The wealth of Delve means that the Imperium could easily wage a long war of attrition. Those 1.6 trillion ISK of lost titans (again, that is not the final tally) represent a mere 40 “Delve-hours,” meaning enough ISK is generated in the region of Delve in 40 hours – less than two days – to replace the titans lost in battle. Of course it requires much more time than that to physically build a titan, but we are talking about economic might, not industrial. The 1.2 trillion ISK lost by PanFam (which may have doubled or more by the end of the fight) represented 150 “Fade-hours,” just eighteen hours short of an entire Fade-week. PanFam and friends control more regions than just Fade, but Fade is their richest. Do all of PanFam and friends’ regions add up to the wealth generated in Delve alone, to say nothing of Fountain and Querious? Someone with the mathematical chops to wade through the entire Monthly Economic Report may be able to answer that question. Suffice to say that the Imperium’s ability to generate unbelievable amounts of ISK is unquestionable, while its enemies’ ability is most definitely questionable.

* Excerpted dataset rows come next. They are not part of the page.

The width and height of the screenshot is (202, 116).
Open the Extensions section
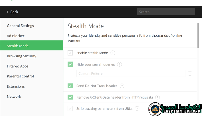click(x=16, y=86)
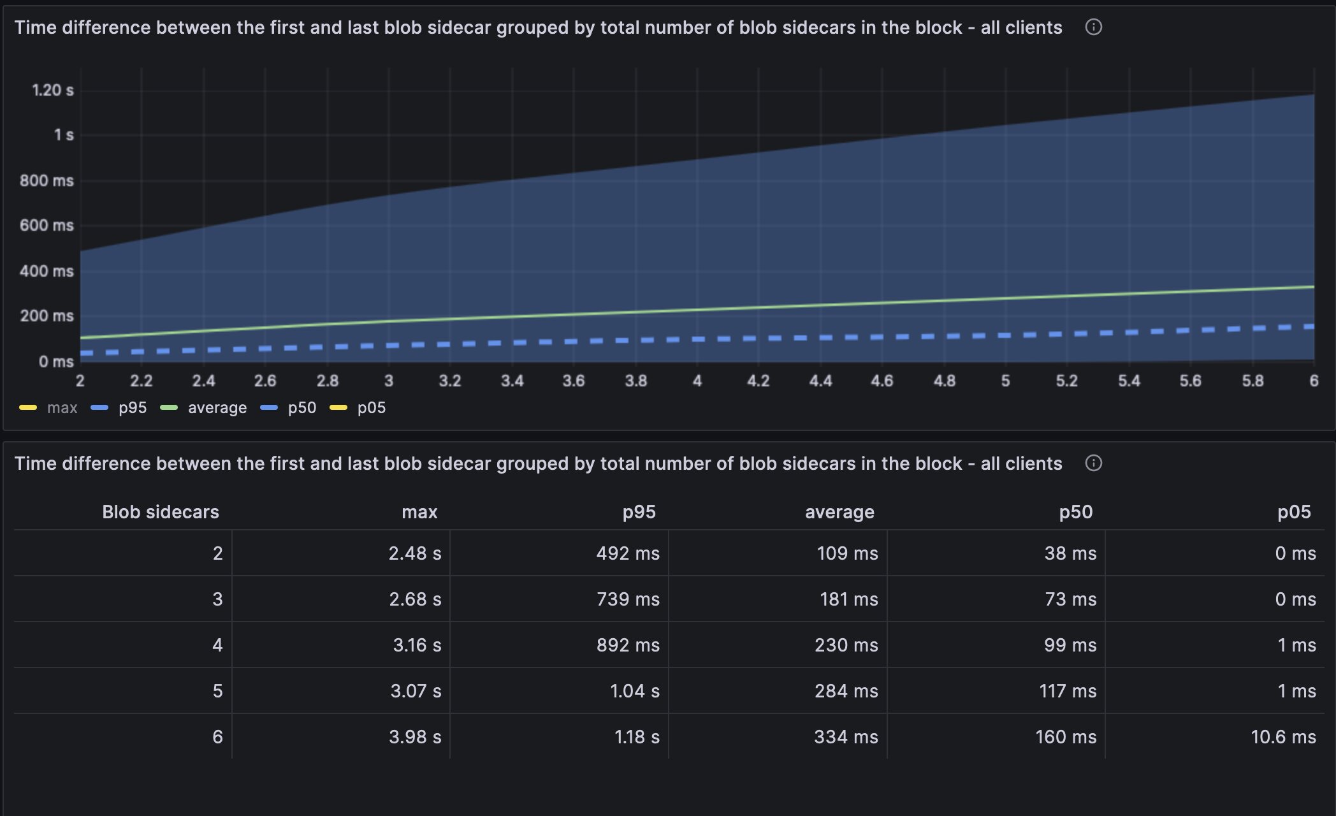Toggle the p95 series in legend
Screen dimensions: 1336x816
(133, 408)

The strategic implication of this economic analysis is that the Imperium can most likely afford to throw a massive wall of titans into every battle that pleases them and have no difficulty replacing the ships, while their enemies will likely be more cautious, perhaps to the point of refusing to give battle on occasion if they perceive that the Imperium’s titan force is too strong to reckon with.
Final Words
It remains to be seen where the Imperium will strike next, but it can be certain they will. It also remains to be seen precisely how – or even whether – PanFam and its allies will defend the final timer on the NCdot Keepstar next Wednesday. The one thing that is certain: there will definitely be more space violence, and INN will provide all the details.